The New Hampshire House rejected a bill Thursday to protect transgender people from discrimination after members were swayed by a “public safety” argument, reports the Concord Monitor.

Members voted 172 to 157 and mostly along party lines to kill House Bill 415. Openly gay Rep. Edward Butler introduced the legislation on January 8. It moved out of committee on March 19 with no recommendation.

The bill defines gender identity and expression and “adds it to the list of classes of people protected from discrimination” in the areas of employment, housing and public accommodations.

“This is an invitation, it seems to me, for people with predatory tendencies to come and hide behind the fact that they are having a transgender experience,” state Rep. Peyton Hinkle, a Republican from Merrimack, said on the floor.

Republicans called it the “bathroom bill” and asked it be flushed down the drain.

A similar argument is being echoed throughout the U.S. as municipalities and states look to protect transgender people.

“This is a bill that begins to confuse the gender differences between men and women to the point of trying to allow men to use women's restrooms, and, of course, that means sexual predators going after young children,” Tom Minnery, senior vice president of public policy at Focus on the Family Action, said in a radio message urging North Dakota voters to oppose a similar measure.
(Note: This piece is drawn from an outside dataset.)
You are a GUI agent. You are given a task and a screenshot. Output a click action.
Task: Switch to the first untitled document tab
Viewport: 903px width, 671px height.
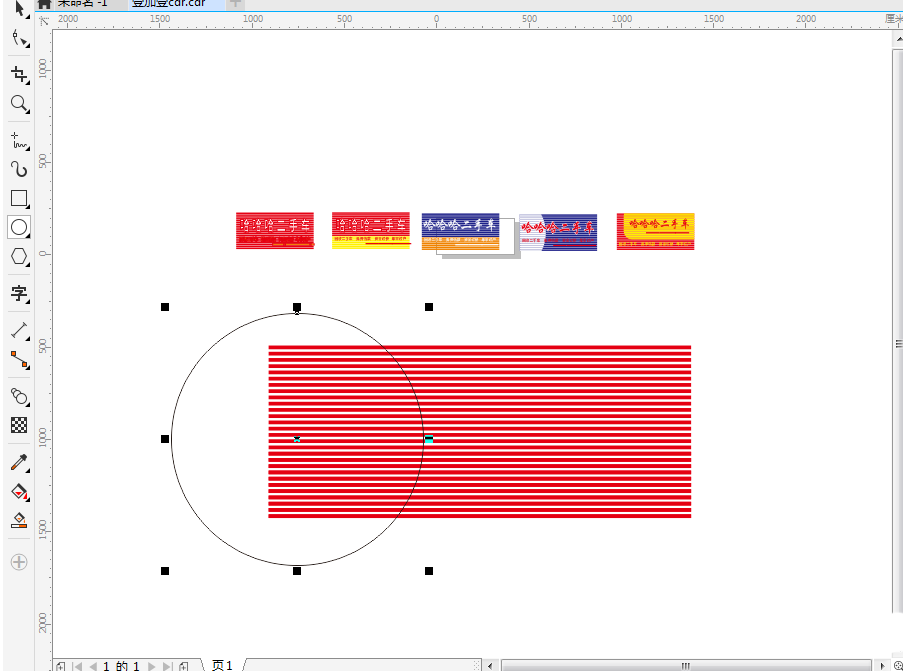point(80,3)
On Tuesday, voters in the college town of Gainesville, Florida rejected a proposed initiative to eliminate all gay protections after city leaders added “gender identity” to the list of classes protected from discrimination. Members of the Citizens for Good Public Policy argued that the gender clause allows men to enter women's restrooms, endangering women and children. Voters disagreed by an overwhelming majority (58%).

Butler, an innkeeper by trade, viewed the bill differently than his Republican colleagues.

“I thought we'd introduce a simple little non-discrimination bill,” the Democrat told the House. “You fear that my co-sponsors and I have lost our marbles and that we have introduced a bill that threatens the safety of our citizens. Nothing could be further from the truth.”

“Law enforcement still has all the tools it needs to protect people from being approached in bathrooms, in parks, Main Street or anywhere else,” Rep. Lucy Weber, a Democrat from Walpole, said.

Debate on the issue outside the Capitol was also heated. Family Research Council, the Tony Perkins-led social conservative group, ran an advertisement in the local media threatening lawmakers who vote in favor of the legislation.

The ad featured a postit note scribbled with the words “YOU ARE FIRED,” and urged residents to contact legislators to vote against gay rights legislation, including a gay marriage bill and the transgender protections bill.

Legislators say they have been inundated with vehement opposition to the bill. One anonymous emailer wrote: “How are we suppose to take our children into public bathrooms if you pass this indecent legislation? ... or protect them from the perverted predations of this bill's sponsors? ... [W]e are not being served by representatives, but being ruled by misfits, perverts and tyrants.”

The rhetoric got too hot for lawmakers who opted to leave transgender people unprotected. 19 Democrats joined Republicans in killing the bill.